Denver Clerk and Recorder Debra Johnson may send ballots to inactive voters, District Court Judge Brian Whitney ruled this afternoon. Secretary of State Scott Gessler asked Whitney last month to issue a preliminary injunction stopping Johnson’s office from sending mail ballots to voters classified as “inactive failed to vote.”
Those voters — about 54,357 in Denver county, or about 12 percent of all registered voters — are voters who didn’t vote in the 2010 general election or any subsequent election. They also failed to respond to postcards from their clerk and recorder asking whether they want a ballot for the Nov. 1 election.
Gessler, a Republican, said he wanted to ensure the statewide uniformity of the election. Although the judge refused to issue a preliminary injunction, Gessler’s suit may continue. The Secretary of State’s attorney also said Gessler may issue a rule on the issue.
Gessler has said the case is not an attempt to keep voters in heavily Democratic Denver County from casting ballots, noting that those voters could vote at the clerk’s office or a vote center.

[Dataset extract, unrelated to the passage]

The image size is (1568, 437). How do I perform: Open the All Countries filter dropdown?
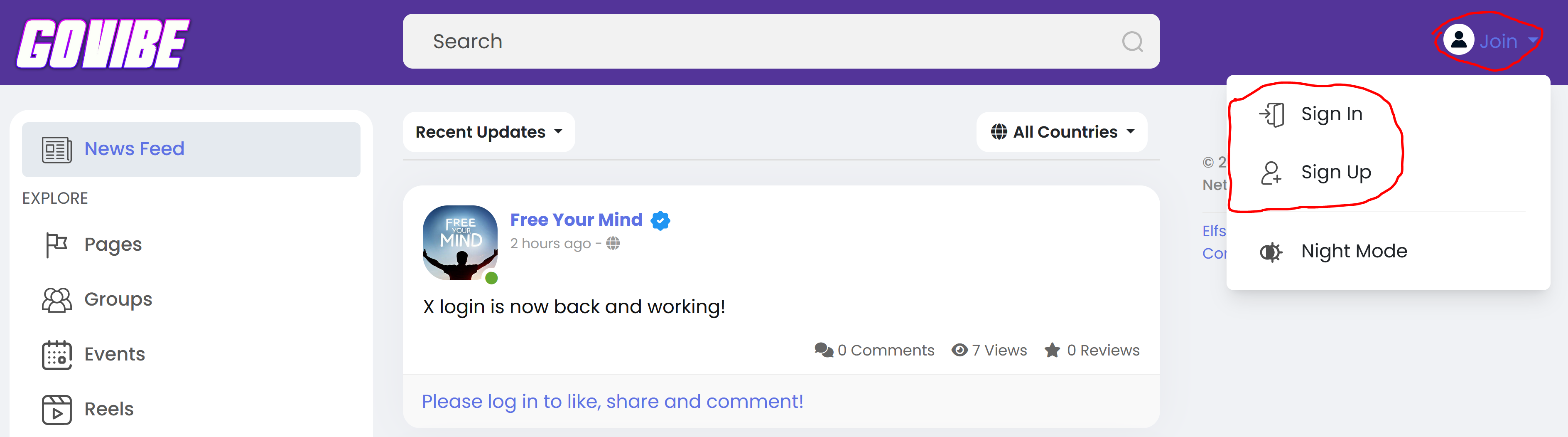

In his lawsuit Gessler pointed to state statute, which says clerks “shall mail to each active registered elector … a mail ballot packet.”
“The adjective ‘active’ is crucial,” Gessler’s lawsuit states. “If the General Assembly intended to allow election officials to send packets to all registered electors, it would not have used the word ‘active.'”
Gessler also said Johnson must obey a Sept. 16 order from his office not to mail to inactive voters because he is the state’s top election official, and there is a statewide measure on the ballot.